Eager anticipation of Indian court action on anti-gay law

Protest against Section 377 in Sangli, India (Aarthi Pai photo via Orinam)

Marchers in 2014 protest in Sangli, India, protest against Section 377 (Aarthi Pai photo via Orinam)

LGBTI activists are eagerly anticipating tomorrow’s Indian Supreme Court hearing on Section 377, the country’s colonial-era law criminalizing homosexuality. These are excerpts from advance coverage:

The 377 Battle: The Court Awakens

By Siddharth Narrain

The court hearing comes just a over a month after … MPs in the Winter Session of Parliament voted down a motion to discuss a private member’s Bill, drafted by Congress MP Shashi Tharoor, that asked for section 377 to be amended to remove from its ambit consensual sex between adults.

The MPs’ refusal to even discuss the bill, let alone consider passing it, demonstrated that it is the judiciary that is best placed to consider the constitutionality of this law. Left to elected members of the legislature, section 377 is unlikely to be changed soon.

Looking to a better tomorrow

By Vaishna Roy
(The Hindu)

Supreme Court of India (Photo courtesy of Wikipedia)

Supreme Court of India (Photo courtesy of Wikipedia)

It is hard to believe that in 2016 we are still debating the legality of an individual’s sexuality, when in 2014 the Supreme Court’s historic NALSA judgment affirmed the fundamental rights and freedoms of the third gender. This surely is an unequivocal assertion of the right to equality of all persons. This right then logically extends first, to every individual whether heterosexual, homosexual or transsexual, and second, to every sphere of their lives, including how they choose to be intimate in the privacy of their homes. As writer Lesley Esteves says, “You cannot recognise their right to life and liberty and simultaneously criminalise their sexual life.”…
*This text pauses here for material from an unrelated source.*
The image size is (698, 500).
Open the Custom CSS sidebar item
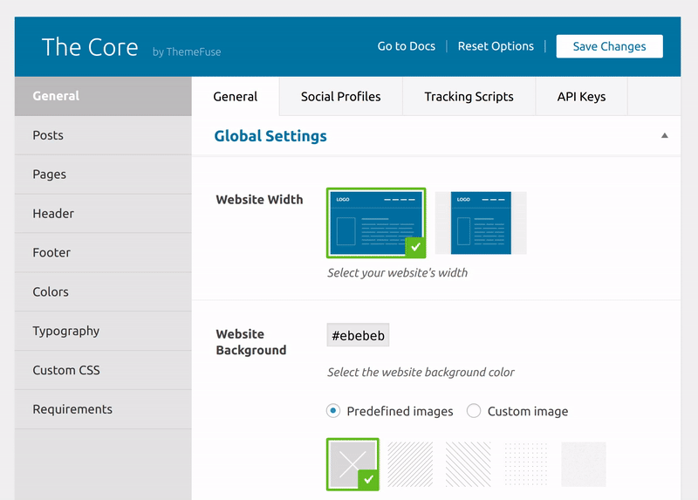coord(66,370)
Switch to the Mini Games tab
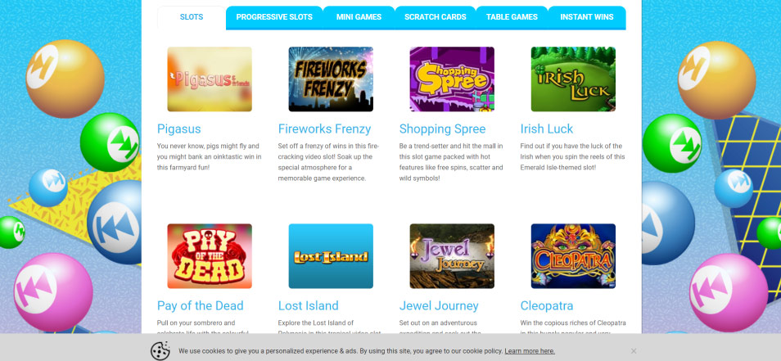 pyautogui.click(x=359, y=17)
On Tuesday, when the Bench hears the curative petition, there is compelling reason to anticipate that the court will not allow even a fraction of Indians to live under a forced veil of secrecy or under the constant threat of violence anymore.

We queer people will do everything to ensure our liberty, even if it takes some Bollywoodising: It’s time to stand up, dance, and be counted.

By Vivek Divan

Logo of the Naz Foundation (India)

Logo of the Naz Foundation (India)

The court’s decision [restoring Section 377 in late 2013 by Supreme Court decree in the case of Koushal v Naz Foundation] reveals this line of thought … :   We don’t know homosexual people, and if they do exist they are few and far between; given their tiny presence their concerns don’t merit the time of the apex constitutional court of India; let them meet their fate elsewhere i.e. Parliament. In this most tragic, and inequitable of judgments the Indian Supreme Court deemed homosexuals unworthy of its assistance, being that they were merely a “minuscule fraction”.

But back to the almost-Bollywood moment: When this bewildering line of pondering is being articulated I look around the room, and am about to tap the shoulder of a queer lawyer sitting in front of me – visualising that filmi instant when the few dozen of us queers in the courtroom (many of us in our lawyers gowns) stand up one by one, to show that here we are, always ready to be counted. …

I do know of the great harm that 377 has caused in many people’s lives. The media has covered stories of suicide by and abuse, extortion and violence against queer people over the years. But this is the tip of the iceberg, and these tragedies have seen an upswing since the pitiful decision in Koushal. On the first anniversary of the judgment, at a meeting held in Delhi to present firsthand accounts of this hate and sadness, the testimonies were heart-rending – of families shunning members, parents threatening children, public violence and police abuse and extortion. The words “beaten”, “assaulted”, “raped”, “banished” were constantly uttered. …

Years ago, I’d written with confidence that with truth on our side, we queers will prevail. I am still convinced that chicanery and small-mindedness will only be stumbling blocks on that journey. This is written to once again stake a claim to be a full person in this land. It is also to signal on behalf of queer people that we will not back down in using all the constitutional tools available to us to be liberated. And, in that process, we will continue to stand up and be counted, creating Bollywood moments in courtrooms and anywhere the occasion calls for.


Why we shouldn’t pin too much hope on the Supreme Court de-criminalising homosexuality this week

By Alok Prasanna Kumar

Unless there’s a dramatic change to established jurisprudence, the Court is unlikely to interfere with its earlier judgement on IPC Section 377.

The very fact that the Supreme Court wants to give an open court hearing to see if Koushal should be overturned suggests that the judges might have some second thoughts about the correctness of Koushal. Whether this actually leads to the overturning of Koushal is still to be seen – though, barring a dramatic change to established jurisprudence by the Supreme Court, it seems highly unlikely.